Critical Assessment Process
Critical care requires Continuous Monitoring and Treatment, High Intensity Therapy, Export Surveillance and Efficiency, and Alertness for Early Manifestations of Progress or Deterioration. There are four stages in the assessment framework: pre-arrival assessment, admission quick check, comprehensive admission assessment, and on-going assessment.
Pre-Arrival Assessment
Pre-Arrival Assessment begins when the patient is enroute to the ICU, from the ward, operating room, or emergency room. It is an abbreviated report on the patient to determine the possible picture of the client and their needs.
- Assess the Patient: age, gender, chief complaint, diagnosis, pertinent history, physiologic status, invasive devices, equipment, and laboratory tests.

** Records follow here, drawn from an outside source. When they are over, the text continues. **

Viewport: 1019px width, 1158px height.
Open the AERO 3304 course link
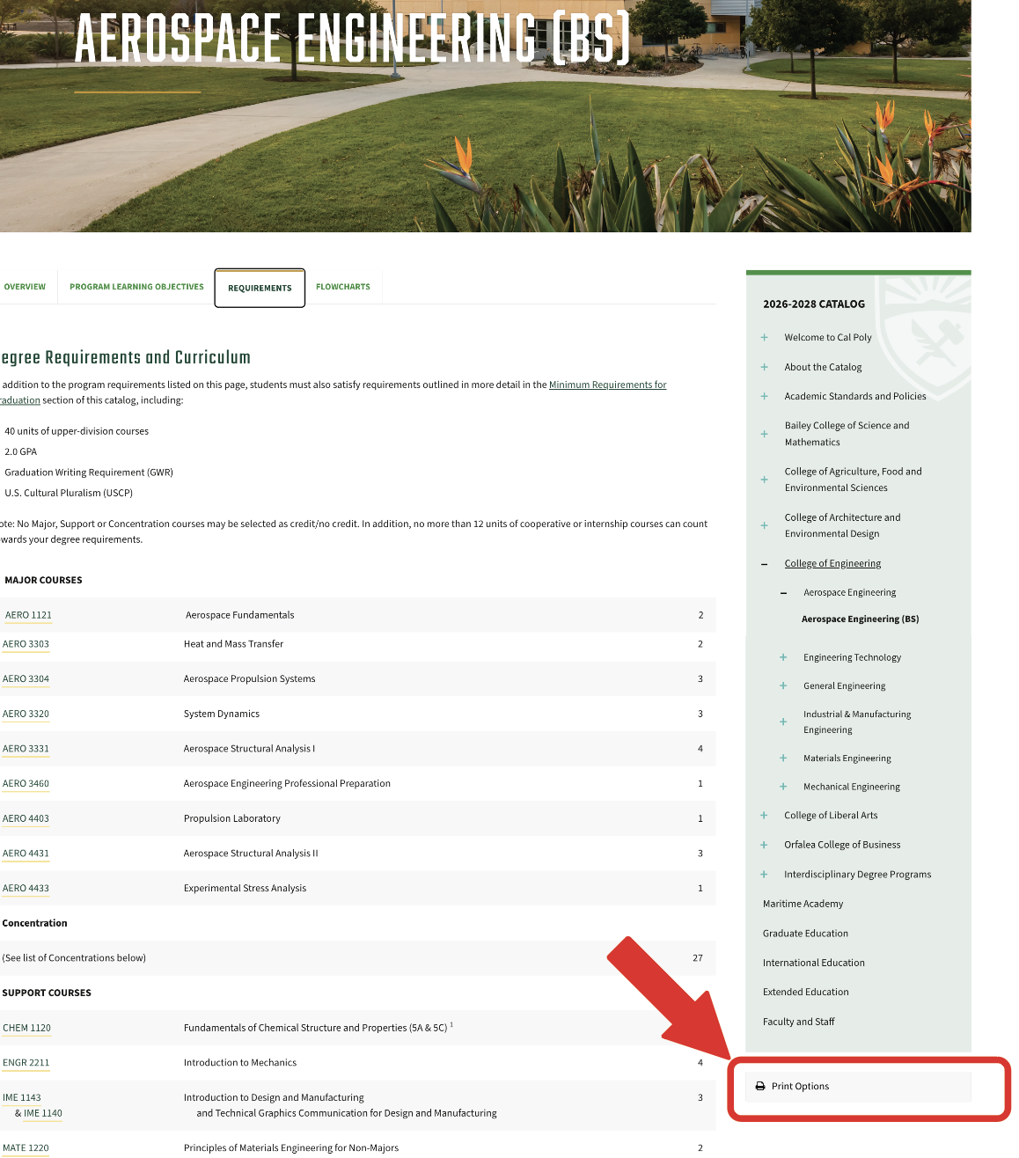point(26,679)
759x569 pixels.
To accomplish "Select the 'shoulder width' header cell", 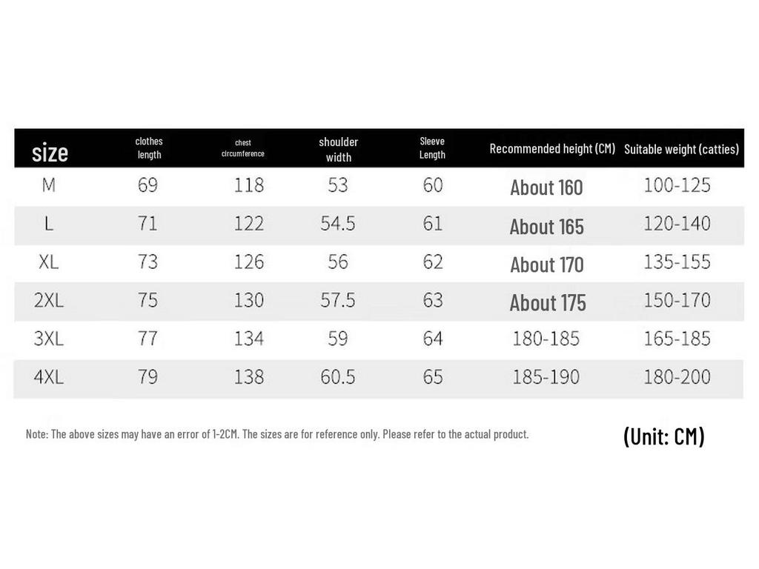I will (339, 149).
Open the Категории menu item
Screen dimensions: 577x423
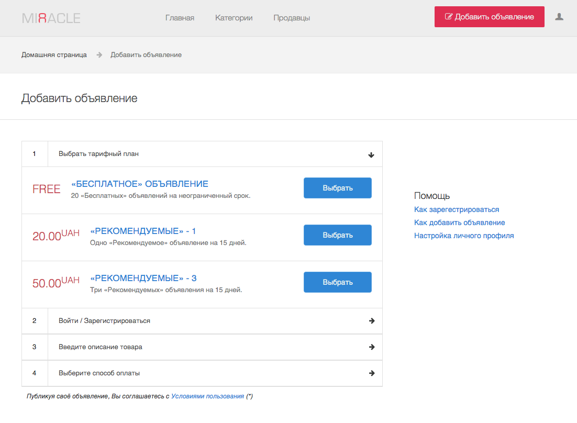coord(234,18)
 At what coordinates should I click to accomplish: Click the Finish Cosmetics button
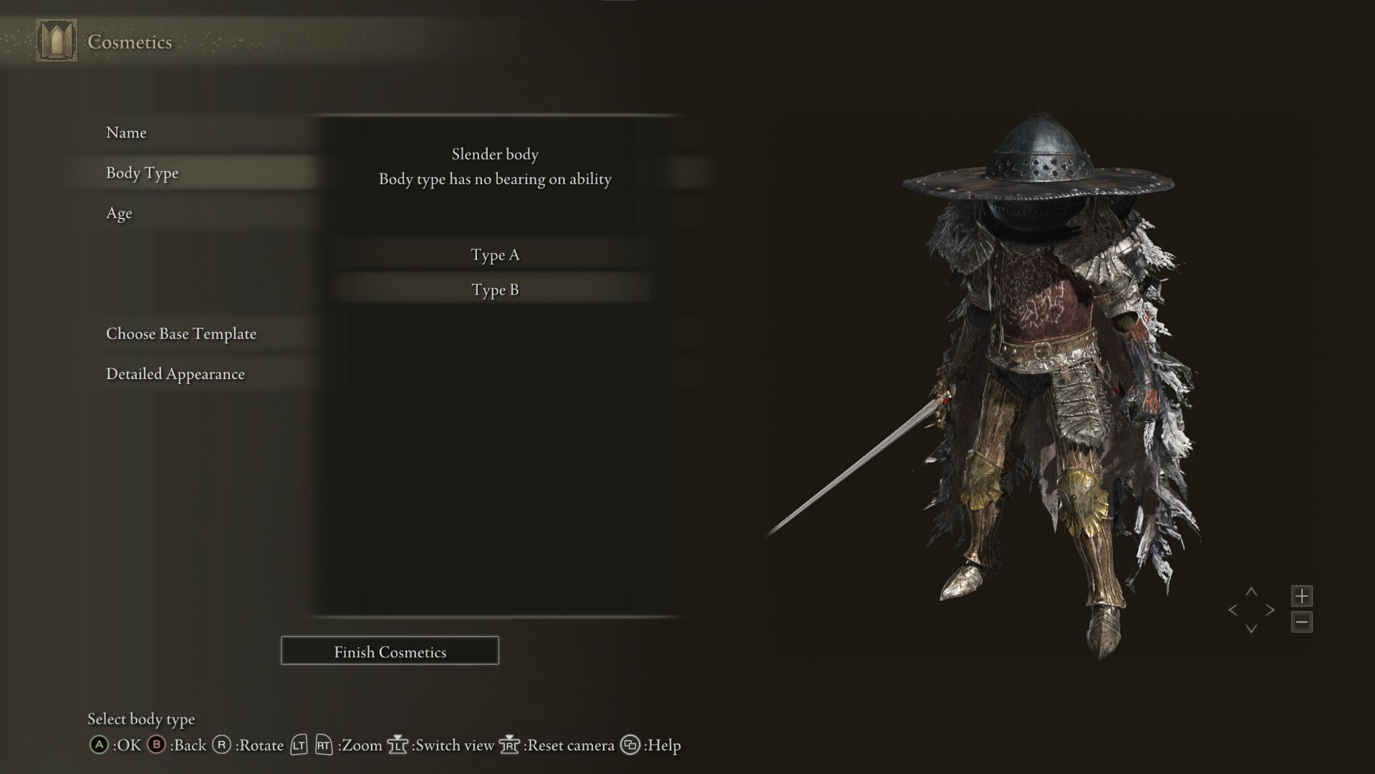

- Assess the Environment: Setup, Functional Equipments, ECG and Electrodes, Sphygmomanometer, Pulse Oximeter, Suction Machine and Catheters, Bag Valve Mask Device, Oxygenation Equipment, IV Poles and Infusion Pumps, Bedside Supply Cart, Admission Kit, and Forms and Care Documentations
- This may also be subdivided as the mnemonic FRC: Fluids, Respiration, and Cardio.
- Fluids: IV pole, IV fluids, infusion pumps, syringe pumps
- Respiration: Suction machine, catheters, bag valve, oxygen, pulse oximeter, ventilator
- Cardio: Electrocardiograph, electrodes, sphygmomanometer, defibrillator, AED
Admission Quick Check
The initial assessment conducted after the arrival of the patient. It is a quick overview of ventilation (respiratory), circulation (cardiac), and chief complaint (diagnostics) of the patient. Common diagnostic tests include (a) serum electrolytes, (b) CBG, (c) CBC with platelets, (d) coagulation studies e.g. PTT, PT, (e) ABG, (f) CXR, and (g) ECG.
- Appearance
- Airway: patency and positioning of artificial airways (if present)
- Breathing: quantity and quality of respirations, breath sounds, and presence of spontaneous breathing
- Circulation, Cerebral Perfusion, and Chief Complaint: ECG, blood pressure, peripheral pulses, capillary refill, skin color, skin temperature, skin moisture, presence of bleeding, level of consciousness, and responsiveness.
- Drugs: drugs used prior to admission, current medications
- Diagnostic Tests: diagnostic test results
- Equipment: patency of vascular and drainage systems, equipment functioning, and labeling.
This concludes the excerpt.